Franzen ist ein erklärter Widersacher des Fernsehens

Zwar kann, wie Franzen richtig sieht, kein Roman "das ganze Gewicht unserer geistesgestörten Gesellschaft" tragen, doch "Sätze von einer solchen Wahrhaftigkeit zu schreiben, daß man in ihnen Zuflucht finden kann - ist das nicht genug? Ist das nicht sehr viel?" Sein erklärter Widersacher ist das Fernsehen, zu dem er "eine plausible Alternative" bieten will: "Ich versuche, Romane zu schreiben, die so packend sind, daß man lieber lesen als fernsehen würde."

Ausgerechnet Oprah Winfrey, in deren Talkshow Amerika seine Seele jeden Nachmittag entblößt, befand der literarische Heilsbringer daher für unwürdig, seine frohe Botschaft zu verkünden. Als sie "The Corrections" zur Empfehlung des Monats für ihren Buchclub erkor, äußerte Franzen Bedenken: Ihm sei "unbehaglich" dabei, begründete er seine Weigerung, in der Sendung aufzutreten.

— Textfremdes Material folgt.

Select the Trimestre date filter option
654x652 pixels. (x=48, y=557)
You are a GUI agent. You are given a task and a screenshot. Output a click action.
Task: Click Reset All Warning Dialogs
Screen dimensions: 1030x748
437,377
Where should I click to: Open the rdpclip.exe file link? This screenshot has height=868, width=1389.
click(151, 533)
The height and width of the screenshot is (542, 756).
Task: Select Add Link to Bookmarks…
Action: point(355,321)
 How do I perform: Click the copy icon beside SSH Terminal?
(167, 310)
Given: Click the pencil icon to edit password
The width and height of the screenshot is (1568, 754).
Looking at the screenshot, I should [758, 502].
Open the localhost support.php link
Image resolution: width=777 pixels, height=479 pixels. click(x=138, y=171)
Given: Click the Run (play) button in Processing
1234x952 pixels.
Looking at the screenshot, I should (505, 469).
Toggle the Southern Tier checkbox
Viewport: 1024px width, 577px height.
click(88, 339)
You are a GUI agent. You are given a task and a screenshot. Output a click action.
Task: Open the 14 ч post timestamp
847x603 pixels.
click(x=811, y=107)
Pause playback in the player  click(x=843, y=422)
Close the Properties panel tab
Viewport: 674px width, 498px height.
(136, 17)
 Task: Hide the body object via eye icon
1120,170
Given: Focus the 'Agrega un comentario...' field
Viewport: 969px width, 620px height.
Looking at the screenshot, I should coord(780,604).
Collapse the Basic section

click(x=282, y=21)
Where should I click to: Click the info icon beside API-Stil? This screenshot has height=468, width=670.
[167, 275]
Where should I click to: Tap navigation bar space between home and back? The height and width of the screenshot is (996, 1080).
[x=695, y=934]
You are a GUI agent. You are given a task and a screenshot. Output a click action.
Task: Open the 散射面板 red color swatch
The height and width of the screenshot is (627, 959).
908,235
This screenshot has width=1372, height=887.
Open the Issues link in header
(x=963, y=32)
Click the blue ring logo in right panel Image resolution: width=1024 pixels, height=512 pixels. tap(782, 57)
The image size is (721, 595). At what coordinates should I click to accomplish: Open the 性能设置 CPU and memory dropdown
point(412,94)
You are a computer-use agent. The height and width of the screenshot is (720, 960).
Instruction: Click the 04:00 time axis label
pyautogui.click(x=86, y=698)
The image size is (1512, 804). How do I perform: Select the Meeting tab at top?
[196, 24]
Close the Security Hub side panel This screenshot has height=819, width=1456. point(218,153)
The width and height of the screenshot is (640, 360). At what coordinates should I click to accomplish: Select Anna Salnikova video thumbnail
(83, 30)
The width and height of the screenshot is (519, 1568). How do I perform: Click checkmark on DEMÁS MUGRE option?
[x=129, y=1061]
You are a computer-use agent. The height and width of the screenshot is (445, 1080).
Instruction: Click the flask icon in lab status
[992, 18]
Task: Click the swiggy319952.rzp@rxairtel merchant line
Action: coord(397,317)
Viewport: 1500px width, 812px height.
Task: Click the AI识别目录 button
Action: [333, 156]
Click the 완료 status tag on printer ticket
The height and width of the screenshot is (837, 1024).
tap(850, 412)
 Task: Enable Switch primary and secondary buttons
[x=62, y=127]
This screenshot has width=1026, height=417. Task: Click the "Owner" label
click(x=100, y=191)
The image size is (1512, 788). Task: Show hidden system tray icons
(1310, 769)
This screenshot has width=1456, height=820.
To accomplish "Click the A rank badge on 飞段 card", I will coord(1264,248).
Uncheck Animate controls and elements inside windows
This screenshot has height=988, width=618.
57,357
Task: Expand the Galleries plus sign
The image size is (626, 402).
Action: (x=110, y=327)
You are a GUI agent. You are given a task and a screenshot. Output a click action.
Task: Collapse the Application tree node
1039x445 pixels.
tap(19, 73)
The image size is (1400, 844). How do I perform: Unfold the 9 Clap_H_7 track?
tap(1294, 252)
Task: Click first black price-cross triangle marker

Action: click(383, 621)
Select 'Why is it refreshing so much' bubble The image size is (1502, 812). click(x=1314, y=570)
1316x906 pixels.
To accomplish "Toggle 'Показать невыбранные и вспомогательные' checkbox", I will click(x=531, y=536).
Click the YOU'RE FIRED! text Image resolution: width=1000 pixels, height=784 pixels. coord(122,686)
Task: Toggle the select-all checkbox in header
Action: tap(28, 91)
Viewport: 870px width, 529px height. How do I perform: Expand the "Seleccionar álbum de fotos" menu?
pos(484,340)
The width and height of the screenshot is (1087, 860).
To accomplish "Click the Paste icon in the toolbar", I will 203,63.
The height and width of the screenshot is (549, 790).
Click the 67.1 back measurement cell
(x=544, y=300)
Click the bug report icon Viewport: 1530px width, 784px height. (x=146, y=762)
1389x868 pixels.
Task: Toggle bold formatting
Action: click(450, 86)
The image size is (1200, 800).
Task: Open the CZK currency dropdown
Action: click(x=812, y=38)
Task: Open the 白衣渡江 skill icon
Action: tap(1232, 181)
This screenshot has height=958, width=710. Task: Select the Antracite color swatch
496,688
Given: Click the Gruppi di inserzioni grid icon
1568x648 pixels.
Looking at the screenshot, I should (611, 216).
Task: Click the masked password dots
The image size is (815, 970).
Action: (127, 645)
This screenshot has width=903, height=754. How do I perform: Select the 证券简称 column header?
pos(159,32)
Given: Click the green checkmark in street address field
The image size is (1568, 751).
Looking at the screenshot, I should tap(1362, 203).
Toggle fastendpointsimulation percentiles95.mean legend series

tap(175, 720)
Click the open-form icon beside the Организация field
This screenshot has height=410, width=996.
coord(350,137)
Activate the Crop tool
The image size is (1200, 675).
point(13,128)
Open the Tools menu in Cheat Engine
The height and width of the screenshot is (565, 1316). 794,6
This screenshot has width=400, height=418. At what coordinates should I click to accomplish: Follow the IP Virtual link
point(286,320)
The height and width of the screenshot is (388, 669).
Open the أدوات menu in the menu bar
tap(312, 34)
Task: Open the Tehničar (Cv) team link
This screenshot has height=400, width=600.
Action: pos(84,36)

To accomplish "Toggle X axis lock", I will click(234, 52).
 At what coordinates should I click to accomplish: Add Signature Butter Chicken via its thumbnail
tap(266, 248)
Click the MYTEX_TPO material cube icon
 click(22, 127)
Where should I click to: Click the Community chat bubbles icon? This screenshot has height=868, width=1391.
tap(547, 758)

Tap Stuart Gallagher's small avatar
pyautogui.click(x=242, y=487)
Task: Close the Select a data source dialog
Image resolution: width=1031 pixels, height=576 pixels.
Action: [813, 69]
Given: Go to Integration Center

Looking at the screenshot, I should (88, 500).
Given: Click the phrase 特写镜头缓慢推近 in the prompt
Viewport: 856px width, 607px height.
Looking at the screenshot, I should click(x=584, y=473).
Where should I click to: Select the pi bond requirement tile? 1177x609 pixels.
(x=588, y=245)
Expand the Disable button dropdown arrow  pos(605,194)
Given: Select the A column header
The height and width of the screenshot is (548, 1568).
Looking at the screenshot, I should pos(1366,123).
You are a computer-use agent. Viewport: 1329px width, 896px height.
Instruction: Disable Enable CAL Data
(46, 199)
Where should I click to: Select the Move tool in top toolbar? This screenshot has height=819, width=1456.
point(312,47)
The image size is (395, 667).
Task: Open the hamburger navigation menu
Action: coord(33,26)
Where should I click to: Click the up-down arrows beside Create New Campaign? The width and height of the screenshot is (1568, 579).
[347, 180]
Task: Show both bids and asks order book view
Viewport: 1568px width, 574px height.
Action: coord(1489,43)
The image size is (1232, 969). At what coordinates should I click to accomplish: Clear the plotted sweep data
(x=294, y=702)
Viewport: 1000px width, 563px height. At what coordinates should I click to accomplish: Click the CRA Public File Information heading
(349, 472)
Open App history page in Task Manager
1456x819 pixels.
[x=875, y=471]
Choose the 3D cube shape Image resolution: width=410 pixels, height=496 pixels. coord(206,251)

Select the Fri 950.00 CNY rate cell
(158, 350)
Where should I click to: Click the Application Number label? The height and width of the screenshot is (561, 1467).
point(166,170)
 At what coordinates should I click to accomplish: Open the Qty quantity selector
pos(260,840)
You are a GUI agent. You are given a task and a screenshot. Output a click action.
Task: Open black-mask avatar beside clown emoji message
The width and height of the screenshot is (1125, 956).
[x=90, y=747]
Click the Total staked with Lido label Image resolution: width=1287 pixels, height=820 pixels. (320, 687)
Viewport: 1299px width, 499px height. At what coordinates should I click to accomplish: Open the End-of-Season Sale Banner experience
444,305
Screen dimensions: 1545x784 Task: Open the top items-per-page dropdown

Franzens Pessimismus spiegelt eine Befürchtung, die schon Alexis de Tocqueville 1835 in seinen Reisenotizen "Über die amerikanische Demokratie" geäußert hatte: daß die Gleichheit auf Kosten der schöpferischen Freiheit, die Massenproduktion auf Kosten der Meisterschaft, die Quantität auf Kosten der Qualität gehen müsse - daß Volksherrschaft die Diktatur des Mittelmaßes bedeutet, weil nur eine Aristokratie in der Lage ist, Großartiges hervorzubringen. Daher rührt auch die gefährliche Schizophrenie der USA, die immer hin- und hergerissen waren zwischen politischem Größenwahn und kulturellen Minderwertigkeitskomplexen, zwischen dem Kult des Individuums und einem "repräsentativ" demokratischen Kunstbegriff, zwischen dem Ruf der Wildnis und dem Verlangen nach Komfort und Konformität, zwischen einem Selbstverständnis als pastorales Paradies oder als industrieller Gigant.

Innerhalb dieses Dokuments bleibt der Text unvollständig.